— Consigne 1 —
D'après l'article sur la prise d'otages d'In Amenas, à quelle distance d'Alger se trouve le complexe gazier ?
— Consigne 2 —
Reprenez mot pour mot l'article sur la prise d'otages d'In Amenas, en commençant à « Le photographe de » et en finissant à « à la mi-journée. ».
— Consigne 3 —
Poursuivez l'article sur la prise d'otages d'In Amenas à partir de l'endroit où il s'arrête.

— Texte affiché —
◆ ◆ ◆ ◆ ◆ ◆ ◆
Le Matin d'Algérie

Le commando détient toujours un groupe d'otages, encerclé par l'armée

Le groupe armé qui dit agir en représailles à l’intervention française au Mali affirme toujours détenir sept otages étrangers dans le complexe gazier du Sahara algérien où il est retranché.

Plus de 72 heures après l’attaque et la prise en otage de centaines d’employés du complexe gazier d’In Amenas, à 1.300 km au sud-est d’Alger, les ravisseurs, cernés par les forces spéciales, détiennent toujours une dizaine d’otages -algériens et étrangers-, a indiqué samedi à l’AFP une source de sécurité algérienne.

Un porte-parole des « Signataires par le sang« , groupe jihadiste dirigé par l’Algérien Mokhtar Belmokhtar qui a revendiqué l’attaque de mercredi, a confirmé samedi à l’Agence mauritanienne Nouakchott d’Information (ANI) la « présence de sept otages » étrangers dans l’usine de gaz.

Le photographe de l’AFP a vu passer samedi un camion à bord duquel se trouvaient cinq cercueils qui se dirigeait vers l’hôpital d’In Aménas, où sont soignés les blessés évacués depuis jeudi. Des hélicoptères survolaient le site par intermittence à la mi-journée.
◆ ◆ ◆ ◆ ◆ ◆ ◆
— Enregistrements fournis —

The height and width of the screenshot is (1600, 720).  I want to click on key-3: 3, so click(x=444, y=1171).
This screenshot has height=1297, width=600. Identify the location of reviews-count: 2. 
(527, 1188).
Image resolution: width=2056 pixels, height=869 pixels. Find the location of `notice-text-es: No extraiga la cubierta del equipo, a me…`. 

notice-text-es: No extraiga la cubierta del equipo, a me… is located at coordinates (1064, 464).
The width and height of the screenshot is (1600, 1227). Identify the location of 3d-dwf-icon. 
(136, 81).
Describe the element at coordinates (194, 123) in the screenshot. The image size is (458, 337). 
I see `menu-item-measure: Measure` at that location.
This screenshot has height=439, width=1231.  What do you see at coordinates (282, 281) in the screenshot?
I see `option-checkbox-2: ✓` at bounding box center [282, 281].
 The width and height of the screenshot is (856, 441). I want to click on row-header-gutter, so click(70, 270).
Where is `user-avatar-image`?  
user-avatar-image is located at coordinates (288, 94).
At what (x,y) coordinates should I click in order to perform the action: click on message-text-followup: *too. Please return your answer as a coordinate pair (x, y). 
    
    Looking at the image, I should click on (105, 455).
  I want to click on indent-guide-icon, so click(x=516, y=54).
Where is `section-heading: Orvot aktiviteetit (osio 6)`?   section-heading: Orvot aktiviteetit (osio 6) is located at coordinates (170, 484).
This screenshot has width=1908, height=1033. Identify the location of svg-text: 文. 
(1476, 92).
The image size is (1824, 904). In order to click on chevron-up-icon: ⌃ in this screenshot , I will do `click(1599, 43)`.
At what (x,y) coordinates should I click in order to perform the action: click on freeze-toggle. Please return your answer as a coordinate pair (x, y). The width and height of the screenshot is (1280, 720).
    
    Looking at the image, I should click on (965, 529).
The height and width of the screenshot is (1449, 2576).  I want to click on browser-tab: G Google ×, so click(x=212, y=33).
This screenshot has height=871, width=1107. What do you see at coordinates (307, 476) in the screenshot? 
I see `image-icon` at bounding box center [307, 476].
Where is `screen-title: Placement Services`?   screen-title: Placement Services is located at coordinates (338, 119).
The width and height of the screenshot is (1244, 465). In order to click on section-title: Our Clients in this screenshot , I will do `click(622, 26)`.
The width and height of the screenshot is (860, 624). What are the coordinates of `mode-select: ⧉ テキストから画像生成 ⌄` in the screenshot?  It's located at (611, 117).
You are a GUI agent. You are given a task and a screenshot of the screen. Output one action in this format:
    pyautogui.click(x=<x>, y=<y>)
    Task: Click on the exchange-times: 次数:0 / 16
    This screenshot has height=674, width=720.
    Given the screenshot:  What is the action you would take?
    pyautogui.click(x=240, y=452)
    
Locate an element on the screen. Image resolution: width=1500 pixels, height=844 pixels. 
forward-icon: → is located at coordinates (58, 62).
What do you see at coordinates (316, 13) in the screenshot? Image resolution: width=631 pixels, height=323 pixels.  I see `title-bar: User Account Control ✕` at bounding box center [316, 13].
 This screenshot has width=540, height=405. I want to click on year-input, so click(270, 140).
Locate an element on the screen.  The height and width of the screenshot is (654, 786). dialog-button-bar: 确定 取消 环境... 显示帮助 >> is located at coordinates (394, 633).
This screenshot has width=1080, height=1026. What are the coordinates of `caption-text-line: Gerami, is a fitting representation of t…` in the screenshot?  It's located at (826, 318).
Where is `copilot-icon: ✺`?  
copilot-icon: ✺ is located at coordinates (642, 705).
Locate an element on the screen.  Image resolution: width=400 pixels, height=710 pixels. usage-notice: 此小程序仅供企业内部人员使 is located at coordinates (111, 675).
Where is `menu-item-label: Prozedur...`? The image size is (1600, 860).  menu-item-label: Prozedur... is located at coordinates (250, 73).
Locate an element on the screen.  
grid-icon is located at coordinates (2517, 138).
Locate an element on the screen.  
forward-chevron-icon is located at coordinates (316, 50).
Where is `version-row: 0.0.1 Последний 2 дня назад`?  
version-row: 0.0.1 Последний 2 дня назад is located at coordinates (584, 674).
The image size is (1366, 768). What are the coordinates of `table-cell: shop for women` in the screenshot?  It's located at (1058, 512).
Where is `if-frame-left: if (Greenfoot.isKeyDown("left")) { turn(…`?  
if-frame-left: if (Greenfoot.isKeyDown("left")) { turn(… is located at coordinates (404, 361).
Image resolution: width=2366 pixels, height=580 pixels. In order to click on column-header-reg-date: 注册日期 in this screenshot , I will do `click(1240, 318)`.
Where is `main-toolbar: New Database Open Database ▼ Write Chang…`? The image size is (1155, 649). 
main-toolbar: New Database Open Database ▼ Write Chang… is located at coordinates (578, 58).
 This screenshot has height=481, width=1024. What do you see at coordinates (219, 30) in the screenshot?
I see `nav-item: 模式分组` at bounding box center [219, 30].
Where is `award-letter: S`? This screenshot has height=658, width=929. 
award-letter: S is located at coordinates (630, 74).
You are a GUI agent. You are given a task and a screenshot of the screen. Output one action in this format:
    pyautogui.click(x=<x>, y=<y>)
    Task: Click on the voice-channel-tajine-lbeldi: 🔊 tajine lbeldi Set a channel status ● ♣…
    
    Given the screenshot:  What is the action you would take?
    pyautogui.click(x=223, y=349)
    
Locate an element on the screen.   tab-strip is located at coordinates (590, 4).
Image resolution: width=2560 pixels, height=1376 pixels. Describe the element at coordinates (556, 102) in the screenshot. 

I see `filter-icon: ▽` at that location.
◆ ◆ ◆ ◆ ◆ ◆ ◆
— Réponse 1 —
À 1.300 km au sud-est d'Alger.

— Réponse 2 —
Le photographe de l’AFP a vu passer samedi un camion à bord duquel se trouvaient cinq cercueils qui se dirigeait vers l’hôpital d’In Aménas, où sont soignés les blessés évacués depuis jeudi. Des hélicoptères survolaient le site par intermittence à la mi-journée.

— Réponse 3 —
D’après les sources jihadistes citées par ANI, le commando est dirigé par Abdelrahmane, dit « le Nigérien« , qui détient les sept étrangers, et est composé d’une quarantaine de personnes originaires d’Algérie, d’Egypte, du Niger, du Tchad, de la Mauritanie, du Mali et du Canada qui se seraient infiltrés en Algérie depuis le Niger.

Selon ces sources, Belmokhtar propose « à la France et à l’Algérie de négocier pour l’arrêt de la guerre livrée par la France » dans le nord du Mali.

Il voudrait aussi « échanger les otages américains détenus par son groupe » contre un Egyptien, Omar Abdel-Rahman, et une Pakistanaise, Aafia Siddiqui, emprisonnés aux Etats-Unis pour des accusations liées au terrorisme.